No documento, a ULSAM adianta estar “atualmente a reagendar a atividade assistencial programada pendente, de forma gradual e dinâmica, de modo a assegurar o cumprimento rigoroso das normas e orientações da Direção-Geral da Saúde (DGS) em termos de segurança para utentes e profissionais de saúde, e sem descurar a salvaguarda da prontidão de resposta necessária a um eventual aumento da incidência da por força da pandemia de covid-19”.

Entre as medidas adotadas, a ULSAM destaca a “continuidade da atividade assistencial com recurso a meios não presenciais, utilizando teleconsulta, telemonitorização e teleconsultadoria, agendamentos de consulta/intervenções com hora marcada, garantindo que os utentes permanecem nos serviços de saúde apenas durante o período estritamente necessário e a realização de atividade de consulta hospitalar, de forma descentralizada, nos cuidados de saúde primários, nomeadamente através de teleconsultadoria”.

A ULSAM é constituída por dois hospitais: o de Santa Luzia, em Viana do Castelo, e o Conde de Bertiandos, em Ponte de Lima.

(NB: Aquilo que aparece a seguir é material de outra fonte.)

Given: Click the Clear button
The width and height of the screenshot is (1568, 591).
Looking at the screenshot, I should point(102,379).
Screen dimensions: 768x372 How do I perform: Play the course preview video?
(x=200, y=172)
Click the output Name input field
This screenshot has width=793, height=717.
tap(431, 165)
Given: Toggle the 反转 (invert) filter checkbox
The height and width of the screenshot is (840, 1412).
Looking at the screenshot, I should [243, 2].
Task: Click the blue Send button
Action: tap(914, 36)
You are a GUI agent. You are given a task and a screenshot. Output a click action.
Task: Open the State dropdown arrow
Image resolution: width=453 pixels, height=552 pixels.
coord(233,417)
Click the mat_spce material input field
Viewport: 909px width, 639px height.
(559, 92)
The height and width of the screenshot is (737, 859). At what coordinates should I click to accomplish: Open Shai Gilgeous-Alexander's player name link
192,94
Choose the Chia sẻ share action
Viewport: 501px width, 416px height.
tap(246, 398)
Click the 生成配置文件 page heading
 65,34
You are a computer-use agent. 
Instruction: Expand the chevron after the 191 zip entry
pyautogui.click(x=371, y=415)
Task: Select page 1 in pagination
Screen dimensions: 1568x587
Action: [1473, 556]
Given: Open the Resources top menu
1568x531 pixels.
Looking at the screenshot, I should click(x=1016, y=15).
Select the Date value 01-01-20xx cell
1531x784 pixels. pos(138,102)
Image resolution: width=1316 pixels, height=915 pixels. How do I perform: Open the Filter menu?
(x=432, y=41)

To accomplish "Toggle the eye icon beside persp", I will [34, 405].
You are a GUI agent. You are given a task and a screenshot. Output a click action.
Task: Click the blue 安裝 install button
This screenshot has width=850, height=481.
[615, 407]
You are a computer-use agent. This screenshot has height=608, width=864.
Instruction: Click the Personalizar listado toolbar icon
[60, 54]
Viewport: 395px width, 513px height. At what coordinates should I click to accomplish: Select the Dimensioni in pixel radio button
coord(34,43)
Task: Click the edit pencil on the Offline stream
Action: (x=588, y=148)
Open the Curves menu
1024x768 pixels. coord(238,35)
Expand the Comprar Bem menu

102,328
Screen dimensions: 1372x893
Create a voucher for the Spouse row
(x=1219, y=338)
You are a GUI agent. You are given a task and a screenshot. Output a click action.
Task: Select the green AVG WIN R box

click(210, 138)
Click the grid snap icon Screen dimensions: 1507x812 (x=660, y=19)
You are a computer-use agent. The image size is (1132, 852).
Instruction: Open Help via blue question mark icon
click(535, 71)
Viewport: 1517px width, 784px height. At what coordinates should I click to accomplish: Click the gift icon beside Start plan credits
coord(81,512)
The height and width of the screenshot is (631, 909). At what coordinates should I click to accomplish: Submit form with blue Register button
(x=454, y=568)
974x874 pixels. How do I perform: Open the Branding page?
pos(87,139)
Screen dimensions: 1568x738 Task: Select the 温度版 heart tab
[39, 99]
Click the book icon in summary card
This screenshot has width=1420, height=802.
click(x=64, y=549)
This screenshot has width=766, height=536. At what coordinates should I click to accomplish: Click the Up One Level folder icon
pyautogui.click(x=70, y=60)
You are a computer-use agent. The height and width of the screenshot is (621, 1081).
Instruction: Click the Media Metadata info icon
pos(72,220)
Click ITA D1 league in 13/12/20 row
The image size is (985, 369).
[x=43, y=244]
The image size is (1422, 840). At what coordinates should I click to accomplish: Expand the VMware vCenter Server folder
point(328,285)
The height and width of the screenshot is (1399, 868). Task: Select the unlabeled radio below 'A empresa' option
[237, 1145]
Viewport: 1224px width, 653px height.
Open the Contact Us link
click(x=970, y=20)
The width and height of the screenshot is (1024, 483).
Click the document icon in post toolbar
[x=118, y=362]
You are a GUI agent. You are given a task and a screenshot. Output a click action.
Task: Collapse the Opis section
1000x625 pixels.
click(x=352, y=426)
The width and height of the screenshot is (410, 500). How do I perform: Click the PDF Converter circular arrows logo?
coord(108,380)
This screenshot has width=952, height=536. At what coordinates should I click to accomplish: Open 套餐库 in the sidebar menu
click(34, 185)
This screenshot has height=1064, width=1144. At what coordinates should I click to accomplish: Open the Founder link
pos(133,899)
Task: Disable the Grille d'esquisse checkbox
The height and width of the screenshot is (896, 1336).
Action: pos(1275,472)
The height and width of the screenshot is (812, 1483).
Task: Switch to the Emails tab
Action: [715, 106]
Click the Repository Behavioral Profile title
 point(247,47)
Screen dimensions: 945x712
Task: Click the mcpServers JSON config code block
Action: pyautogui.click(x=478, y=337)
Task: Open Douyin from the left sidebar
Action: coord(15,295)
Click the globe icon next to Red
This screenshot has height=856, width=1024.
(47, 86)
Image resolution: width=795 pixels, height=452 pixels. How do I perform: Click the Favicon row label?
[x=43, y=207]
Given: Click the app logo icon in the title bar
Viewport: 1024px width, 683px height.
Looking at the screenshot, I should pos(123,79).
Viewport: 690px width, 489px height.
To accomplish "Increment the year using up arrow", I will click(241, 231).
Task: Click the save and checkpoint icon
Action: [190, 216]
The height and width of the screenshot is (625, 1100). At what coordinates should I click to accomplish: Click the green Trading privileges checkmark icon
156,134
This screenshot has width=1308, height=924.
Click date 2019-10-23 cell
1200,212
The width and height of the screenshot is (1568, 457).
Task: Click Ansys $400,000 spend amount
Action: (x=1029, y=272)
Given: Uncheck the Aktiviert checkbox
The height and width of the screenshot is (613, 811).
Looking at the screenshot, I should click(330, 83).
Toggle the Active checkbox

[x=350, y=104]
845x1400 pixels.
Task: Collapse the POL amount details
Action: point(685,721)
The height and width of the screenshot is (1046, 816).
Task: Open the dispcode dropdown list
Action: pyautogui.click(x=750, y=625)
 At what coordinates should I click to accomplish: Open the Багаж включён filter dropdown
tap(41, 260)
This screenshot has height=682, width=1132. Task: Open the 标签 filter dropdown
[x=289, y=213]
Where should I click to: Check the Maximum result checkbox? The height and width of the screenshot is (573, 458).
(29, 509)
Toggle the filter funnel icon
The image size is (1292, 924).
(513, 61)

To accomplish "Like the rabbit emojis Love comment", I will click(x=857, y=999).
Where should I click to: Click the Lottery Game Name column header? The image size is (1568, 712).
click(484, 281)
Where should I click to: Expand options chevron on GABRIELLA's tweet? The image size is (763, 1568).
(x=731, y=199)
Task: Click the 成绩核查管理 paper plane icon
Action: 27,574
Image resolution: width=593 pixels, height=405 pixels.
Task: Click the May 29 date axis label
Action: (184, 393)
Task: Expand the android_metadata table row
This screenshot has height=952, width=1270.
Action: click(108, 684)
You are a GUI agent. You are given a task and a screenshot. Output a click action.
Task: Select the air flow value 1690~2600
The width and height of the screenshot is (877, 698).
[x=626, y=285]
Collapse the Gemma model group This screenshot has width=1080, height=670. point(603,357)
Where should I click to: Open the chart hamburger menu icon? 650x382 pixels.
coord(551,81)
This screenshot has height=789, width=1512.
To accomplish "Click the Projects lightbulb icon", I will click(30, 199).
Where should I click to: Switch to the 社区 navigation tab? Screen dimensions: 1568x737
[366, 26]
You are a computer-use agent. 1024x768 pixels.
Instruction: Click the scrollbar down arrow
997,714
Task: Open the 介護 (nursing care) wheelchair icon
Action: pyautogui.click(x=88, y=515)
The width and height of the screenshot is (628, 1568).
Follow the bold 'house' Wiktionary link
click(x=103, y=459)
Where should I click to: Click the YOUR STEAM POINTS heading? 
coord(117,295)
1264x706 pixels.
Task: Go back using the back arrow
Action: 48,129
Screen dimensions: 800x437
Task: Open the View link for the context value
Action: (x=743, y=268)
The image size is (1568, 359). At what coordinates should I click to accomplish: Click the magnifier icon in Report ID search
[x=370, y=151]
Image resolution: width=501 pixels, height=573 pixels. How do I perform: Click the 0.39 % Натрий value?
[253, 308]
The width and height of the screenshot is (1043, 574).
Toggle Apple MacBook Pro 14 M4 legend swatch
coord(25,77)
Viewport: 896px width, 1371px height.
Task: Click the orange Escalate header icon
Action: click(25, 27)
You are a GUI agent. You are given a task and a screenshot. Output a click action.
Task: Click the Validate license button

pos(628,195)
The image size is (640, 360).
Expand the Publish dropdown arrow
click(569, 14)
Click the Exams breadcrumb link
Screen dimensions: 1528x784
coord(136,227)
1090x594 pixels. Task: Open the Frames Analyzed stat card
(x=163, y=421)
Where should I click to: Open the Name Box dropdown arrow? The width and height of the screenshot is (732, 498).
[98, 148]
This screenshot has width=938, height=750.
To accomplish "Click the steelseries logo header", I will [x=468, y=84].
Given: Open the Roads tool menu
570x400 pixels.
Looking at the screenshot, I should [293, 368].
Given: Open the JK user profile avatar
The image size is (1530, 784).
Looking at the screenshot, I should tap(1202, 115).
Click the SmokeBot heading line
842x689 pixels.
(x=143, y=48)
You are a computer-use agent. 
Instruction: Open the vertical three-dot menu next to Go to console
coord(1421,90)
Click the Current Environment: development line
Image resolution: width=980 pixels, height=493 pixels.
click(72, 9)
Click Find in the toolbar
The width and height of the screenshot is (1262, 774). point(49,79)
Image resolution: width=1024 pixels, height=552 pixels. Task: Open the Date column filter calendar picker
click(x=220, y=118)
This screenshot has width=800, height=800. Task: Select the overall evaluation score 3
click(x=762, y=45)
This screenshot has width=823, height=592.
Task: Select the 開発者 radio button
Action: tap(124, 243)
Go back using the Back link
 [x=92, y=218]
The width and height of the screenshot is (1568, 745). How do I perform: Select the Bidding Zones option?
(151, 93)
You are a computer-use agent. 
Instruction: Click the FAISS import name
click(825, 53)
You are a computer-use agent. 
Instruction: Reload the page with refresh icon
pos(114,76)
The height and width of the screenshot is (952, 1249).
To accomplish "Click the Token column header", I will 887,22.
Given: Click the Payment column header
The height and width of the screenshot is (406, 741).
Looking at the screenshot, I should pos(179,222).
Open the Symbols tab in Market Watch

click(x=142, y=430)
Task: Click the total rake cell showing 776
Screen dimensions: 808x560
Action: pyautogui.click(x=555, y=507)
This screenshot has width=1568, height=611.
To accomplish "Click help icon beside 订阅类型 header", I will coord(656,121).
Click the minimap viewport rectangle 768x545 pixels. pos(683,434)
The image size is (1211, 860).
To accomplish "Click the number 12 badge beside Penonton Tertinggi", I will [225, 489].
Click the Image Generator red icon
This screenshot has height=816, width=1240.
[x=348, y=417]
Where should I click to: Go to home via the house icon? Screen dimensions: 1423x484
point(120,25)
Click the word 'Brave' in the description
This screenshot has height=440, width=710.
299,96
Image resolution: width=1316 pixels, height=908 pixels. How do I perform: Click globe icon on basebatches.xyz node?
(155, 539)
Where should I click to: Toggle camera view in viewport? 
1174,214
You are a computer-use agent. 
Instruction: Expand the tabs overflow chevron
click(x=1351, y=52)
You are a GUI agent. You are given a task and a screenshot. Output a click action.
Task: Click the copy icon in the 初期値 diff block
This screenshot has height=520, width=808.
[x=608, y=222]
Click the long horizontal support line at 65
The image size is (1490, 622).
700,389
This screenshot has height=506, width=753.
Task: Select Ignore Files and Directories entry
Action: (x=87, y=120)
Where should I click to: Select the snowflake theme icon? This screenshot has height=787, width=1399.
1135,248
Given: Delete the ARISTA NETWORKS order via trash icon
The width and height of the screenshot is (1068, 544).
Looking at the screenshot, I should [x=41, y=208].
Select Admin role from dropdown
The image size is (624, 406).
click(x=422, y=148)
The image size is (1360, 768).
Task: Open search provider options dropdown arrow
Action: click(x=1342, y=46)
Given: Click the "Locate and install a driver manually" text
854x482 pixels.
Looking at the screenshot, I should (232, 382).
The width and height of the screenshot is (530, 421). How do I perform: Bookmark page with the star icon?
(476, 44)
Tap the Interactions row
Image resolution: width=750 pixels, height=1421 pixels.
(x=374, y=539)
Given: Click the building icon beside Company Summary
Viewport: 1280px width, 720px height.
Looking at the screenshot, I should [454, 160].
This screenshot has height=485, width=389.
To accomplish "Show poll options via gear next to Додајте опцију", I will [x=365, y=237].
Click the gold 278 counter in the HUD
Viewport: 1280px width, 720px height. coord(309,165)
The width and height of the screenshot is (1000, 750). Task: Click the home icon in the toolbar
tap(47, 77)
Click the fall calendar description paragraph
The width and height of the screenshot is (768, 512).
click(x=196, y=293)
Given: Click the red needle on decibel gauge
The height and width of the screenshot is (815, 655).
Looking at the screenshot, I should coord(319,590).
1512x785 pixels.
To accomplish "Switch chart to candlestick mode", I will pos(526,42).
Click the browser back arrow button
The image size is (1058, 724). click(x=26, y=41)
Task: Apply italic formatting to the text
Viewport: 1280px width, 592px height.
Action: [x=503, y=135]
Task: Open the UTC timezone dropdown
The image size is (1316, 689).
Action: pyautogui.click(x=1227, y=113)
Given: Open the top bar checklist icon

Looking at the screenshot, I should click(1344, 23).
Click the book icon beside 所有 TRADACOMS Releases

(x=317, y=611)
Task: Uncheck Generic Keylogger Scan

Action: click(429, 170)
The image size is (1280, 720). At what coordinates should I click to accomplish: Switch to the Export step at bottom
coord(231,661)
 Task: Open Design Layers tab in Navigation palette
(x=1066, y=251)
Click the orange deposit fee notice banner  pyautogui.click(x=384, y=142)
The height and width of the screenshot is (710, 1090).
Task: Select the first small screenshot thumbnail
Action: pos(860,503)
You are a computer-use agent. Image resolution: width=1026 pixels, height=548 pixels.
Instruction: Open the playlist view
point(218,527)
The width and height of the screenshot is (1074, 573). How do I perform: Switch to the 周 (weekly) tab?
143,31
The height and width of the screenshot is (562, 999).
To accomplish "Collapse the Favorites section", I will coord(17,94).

Integra ainda 12 centros de saúde, uma unidade de saúde pública e duas de convalescença, e serve uma população residente superior a 244 mil pessoas, contando com 2.500 profissionais, entre os quais 501 médicos e 892 enfermeiros.

A pandemia de covid-19 já provocou mais de 531 mil mortos e infetou mais de 11,3 milhões de pessoas em 196 países e territórios, segundo um balanço feito pela agência francesa AFP.

Em Portugal, morreram 1.614 pessoas das 43.897 confirmadas como infetadas, de acordo com o boletim mais recente da Direção-Geral da Saúde.

A doença é transmitida por um novo coronavírus detetado no final de dezembro, em Wuhan, uma cidade do centro da China.